These three interface components are robust if familiar. Whether they are "intelligent" is 
arguable. Some advocate a behavior-based definition which may also apply here, i.e., that the 
question of whether a device is intelligence or not should be answered by examining its 
behavior rather than its internal processes and representations (e.g., Agre & Chapman, 1987; 
Horswill & Brooks, 1988). Even if it does not, our goal is to address the question of how 
much intelligence, agency, or support one wants in an interface (Lee, 1990; Rissland, 1984). 
We assert: as much as will speed the user's performance of the task. Furthermore, much 
research is directed at automatically learning what we will hard-code in this study (e.g.. 
Dent, Boticario, McDermott, Mitchell, & Zabowski, 1992; Hermens & Schlimmer, 1994; 
Schlimmer & Hermens, 1993; Yoshida, 1994). Even if learning works perfectly, is the result 
worthwhile? We claim the answer can be found in an empirical study of the usefulness of 
various user interface components. 

2. Newton 

Newton is an operating system introduced by Apple Computer, Inc. in 1993. It was designed 
for a single-user, highly-portable computer. Frames are the central data structure in Newton. 
They are stored in persistent object databases maintained in RAM (Smith, 1994). 

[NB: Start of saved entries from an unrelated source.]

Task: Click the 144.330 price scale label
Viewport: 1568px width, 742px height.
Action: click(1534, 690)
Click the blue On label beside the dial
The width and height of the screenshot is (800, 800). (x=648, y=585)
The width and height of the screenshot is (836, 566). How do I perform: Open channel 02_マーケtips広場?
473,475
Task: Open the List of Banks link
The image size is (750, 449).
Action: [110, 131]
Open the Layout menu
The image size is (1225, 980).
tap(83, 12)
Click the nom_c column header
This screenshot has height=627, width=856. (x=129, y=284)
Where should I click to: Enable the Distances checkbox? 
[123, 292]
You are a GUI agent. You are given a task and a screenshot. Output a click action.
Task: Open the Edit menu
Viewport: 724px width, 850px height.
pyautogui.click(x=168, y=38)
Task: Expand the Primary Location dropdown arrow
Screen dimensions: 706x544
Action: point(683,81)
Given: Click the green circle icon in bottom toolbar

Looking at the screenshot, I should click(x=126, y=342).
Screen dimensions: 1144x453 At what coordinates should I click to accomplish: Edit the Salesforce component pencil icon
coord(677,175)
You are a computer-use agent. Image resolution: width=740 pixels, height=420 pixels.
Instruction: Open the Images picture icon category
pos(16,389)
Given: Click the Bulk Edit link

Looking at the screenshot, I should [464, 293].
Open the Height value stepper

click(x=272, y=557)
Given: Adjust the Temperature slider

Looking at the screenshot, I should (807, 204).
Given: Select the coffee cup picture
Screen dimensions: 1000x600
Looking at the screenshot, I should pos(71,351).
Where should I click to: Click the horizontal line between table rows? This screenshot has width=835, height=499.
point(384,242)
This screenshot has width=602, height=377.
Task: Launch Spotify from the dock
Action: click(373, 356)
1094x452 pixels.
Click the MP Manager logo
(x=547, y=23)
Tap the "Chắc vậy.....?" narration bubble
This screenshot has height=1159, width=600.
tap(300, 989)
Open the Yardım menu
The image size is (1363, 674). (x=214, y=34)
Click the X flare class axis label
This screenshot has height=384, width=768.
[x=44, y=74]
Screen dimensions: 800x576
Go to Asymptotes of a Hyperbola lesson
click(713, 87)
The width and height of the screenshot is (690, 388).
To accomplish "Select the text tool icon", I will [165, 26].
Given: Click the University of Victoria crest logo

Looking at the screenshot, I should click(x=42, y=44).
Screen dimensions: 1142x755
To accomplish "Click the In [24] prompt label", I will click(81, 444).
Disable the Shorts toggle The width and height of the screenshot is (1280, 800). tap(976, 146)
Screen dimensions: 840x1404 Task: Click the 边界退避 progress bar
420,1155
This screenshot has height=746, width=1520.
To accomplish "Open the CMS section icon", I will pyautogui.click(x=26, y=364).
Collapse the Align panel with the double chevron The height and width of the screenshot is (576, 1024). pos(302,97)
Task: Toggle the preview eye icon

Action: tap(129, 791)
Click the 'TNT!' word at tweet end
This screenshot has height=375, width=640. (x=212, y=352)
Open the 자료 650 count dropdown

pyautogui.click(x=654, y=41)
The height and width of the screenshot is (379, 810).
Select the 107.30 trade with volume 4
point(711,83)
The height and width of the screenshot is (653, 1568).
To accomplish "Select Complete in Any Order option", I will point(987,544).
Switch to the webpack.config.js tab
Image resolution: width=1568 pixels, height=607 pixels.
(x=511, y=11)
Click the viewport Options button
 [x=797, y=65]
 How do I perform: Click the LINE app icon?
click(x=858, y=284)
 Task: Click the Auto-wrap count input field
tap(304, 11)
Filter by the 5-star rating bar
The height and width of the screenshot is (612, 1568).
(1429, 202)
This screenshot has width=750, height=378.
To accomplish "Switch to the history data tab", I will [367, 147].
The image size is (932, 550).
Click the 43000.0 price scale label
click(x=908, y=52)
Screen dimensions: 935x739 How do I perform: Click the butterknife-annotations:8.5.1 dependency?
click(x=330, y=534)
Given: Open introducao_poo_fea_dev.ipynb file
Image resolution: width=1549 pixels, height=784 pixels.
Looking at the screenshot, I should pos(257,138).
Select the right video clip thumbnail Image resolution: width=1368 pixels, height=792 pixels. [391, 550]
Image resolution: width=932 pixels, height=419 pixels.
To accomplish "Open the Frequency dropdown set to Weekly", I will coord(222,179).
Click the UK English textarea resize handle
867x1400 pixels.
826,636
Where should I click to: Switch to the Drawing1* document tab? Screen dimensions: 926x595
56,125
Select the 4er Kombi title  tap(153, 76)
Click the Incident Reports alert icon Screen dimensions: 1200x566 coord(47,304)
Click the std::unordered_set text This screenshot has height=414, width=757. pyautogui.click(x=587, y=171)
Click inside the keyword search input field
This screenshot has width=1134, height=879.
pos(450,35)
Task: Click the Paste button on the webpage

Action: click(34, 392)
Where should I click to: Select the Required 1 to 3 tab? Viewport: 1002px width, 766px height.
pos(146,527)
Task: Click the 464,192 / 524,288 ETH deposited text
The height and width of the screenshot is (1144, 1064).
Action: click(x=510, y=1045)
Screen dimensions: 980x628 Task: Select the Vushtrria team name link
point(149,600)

Each Newton computer includes a pressure-sensitive, bitmapped display on which the 
user writes, draws, or taps to enter information (Culbert, 1994). All are small enough to hold 
in one hand and weigh around one US pound. Battery life is about one day's worth of 
continuous use. For a thorough overview of the hardware and software context of current pen 
computers, the reader may wish to consult (Meyer, 1995). 

From the very lowest levels, Newton supports recognition. Its handwriting recognition 
was highly publicized when first introduced. The recognizer allows free-form input of 
printed and cursive writing.^ It uses on-line recognition to convert writing to Unicode^ text. 
The recognizer uses contextual information to limit both types of characters within specific 
fields and combinations of characters within words. The latter relies heavily on a 



3. Throughout this paper references to handwriting also refer to handprinting. Where a distinction is required, the 
latter term will be used explicitly. 

4. A character encoding similar to ASCII but with two-bytes per character for languages with larger character 
sets.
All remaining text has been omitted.